- Theatrical release poster
- Directed by: Byron Haskin
- Written by: Daniel B. Ullman
- Produced by: Walter Mirisch
- Starring: Joel McCrea Felicia Farr Jeff Morrow
- Cinematography: Wilfred Cline
- Edited by: George White
- Music by: Roy Webb
- Production company: Walter Mirisch Productions
- Distributed by: Allied Artists
- Release date: June 29, 1956;
- Running time: 82 minutes
- Country: United States
- Language: English
- Box office: $1 million

= The First Texan =

1956 film by Byron Haskin

The First Texan is a 1956 American CinemaScope and Technicolor Western film directed by Byron Haskin and starring Joel McCrea, Felicia Farr and Jeff Morrow. Produced by Walter Mirisch, it was shot in CinemaScope and distributed by Allied Artists. It is set during the Texas Revolution of the 1830s.

==Plot==
Sam Houston, a lawyer and former governor of Tennessee, travels to San Antonio, Texas to begin a new life. He encounters Jim Bowie, who is determined to free the territory from Mexico's rule.

Bowie is tried for treason. Houston represents him in court and successfully argues that the charge against Bowie must be dismissed because Mexico was not under martial law at the time.

Katherine Delaney comes into Houston's life. He still is married back home, but separated and dictates a letter requesting a formal divorce. Katherine will not become involved with Houston unless he changes into the man she wants him to be and not become actively involved in the fight to free Texas.

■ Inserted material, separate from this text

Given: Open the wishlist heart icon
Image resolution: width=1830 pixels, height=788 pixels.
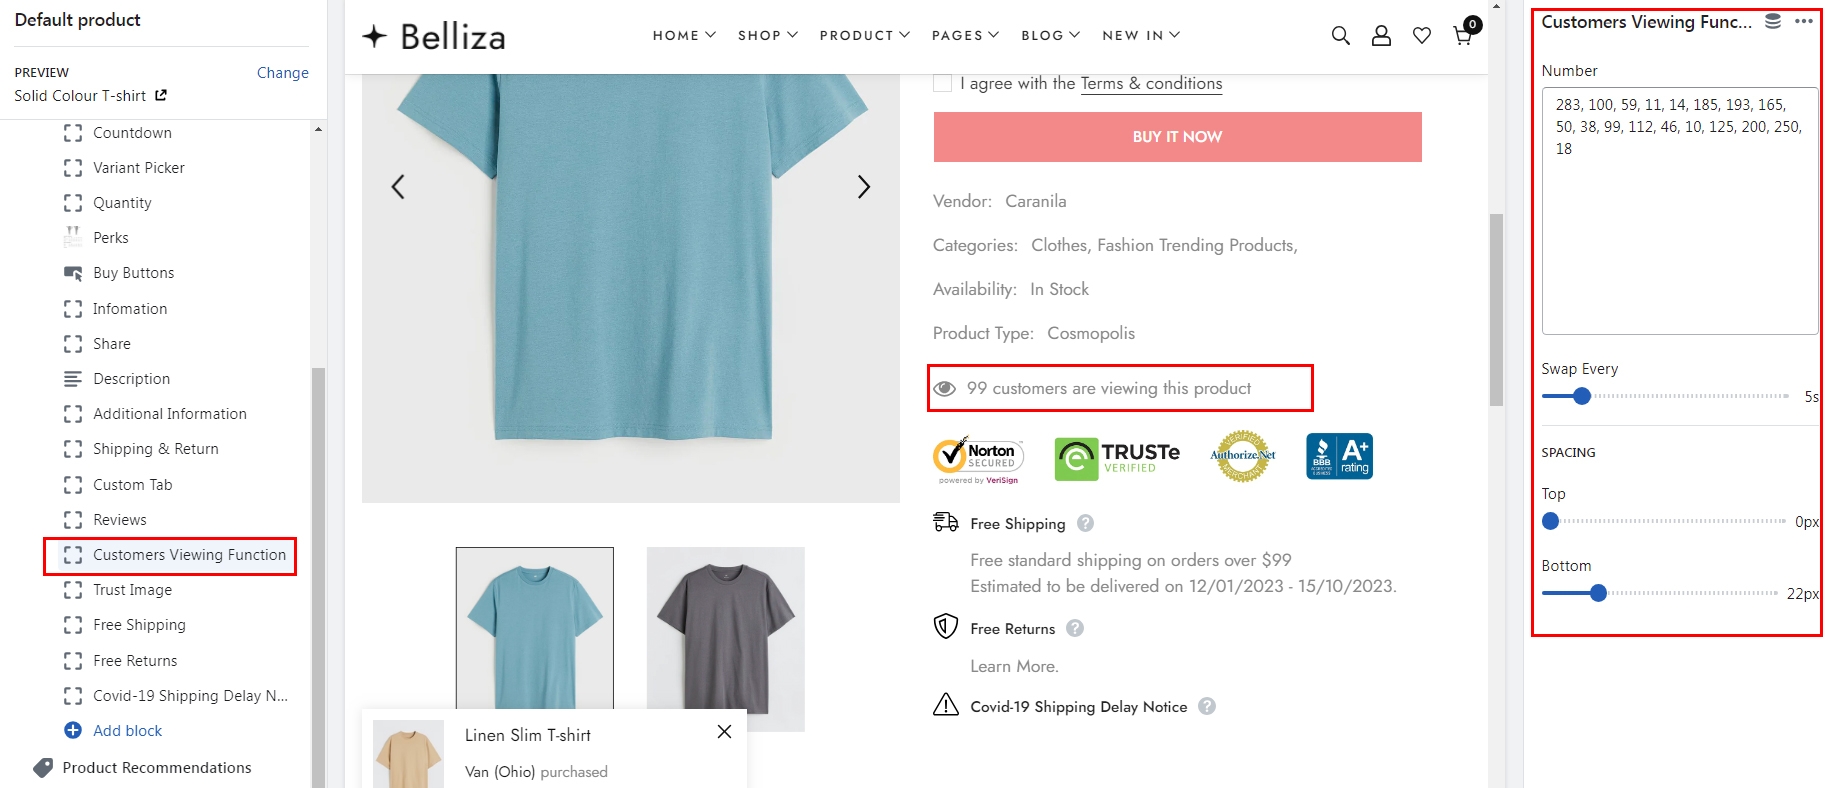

Davy Crockett relays a message from U.S. president Andrew Jackson, who wants Houston to lead the revolution. There are not enough troops at the Alamo to hold off General Antonio López de Santa Anna and the large Mexican army and the Alamo falls. Later. when Houston appears to be in full retreat, some of his men begin to feel he must be replaced.

It turns out Houston was planning a surprise attack. His forces are told to "remember the Alamo," and they proceed to overwhelm Santa Anna and his men in the Battle of San Jacinto. Texas is declared a free republic, and Sam Houston its first president, a movement that eventually will lead to statehood.

==Production==
Finance came from Allied Artists. Walter Mirisch and Joel McCrea had just made Wichiga together. Filming started 14 October 1955.
==Reception==
Walter Mirisch called the film "exceedingly successful" and it led to two more films with McCrea, The Oklahoman and The Tall Stranger. Byron Haskin however claimed that he was owed a deferred payment on the film and never received it. The director did say the movie was "well written" and "played well".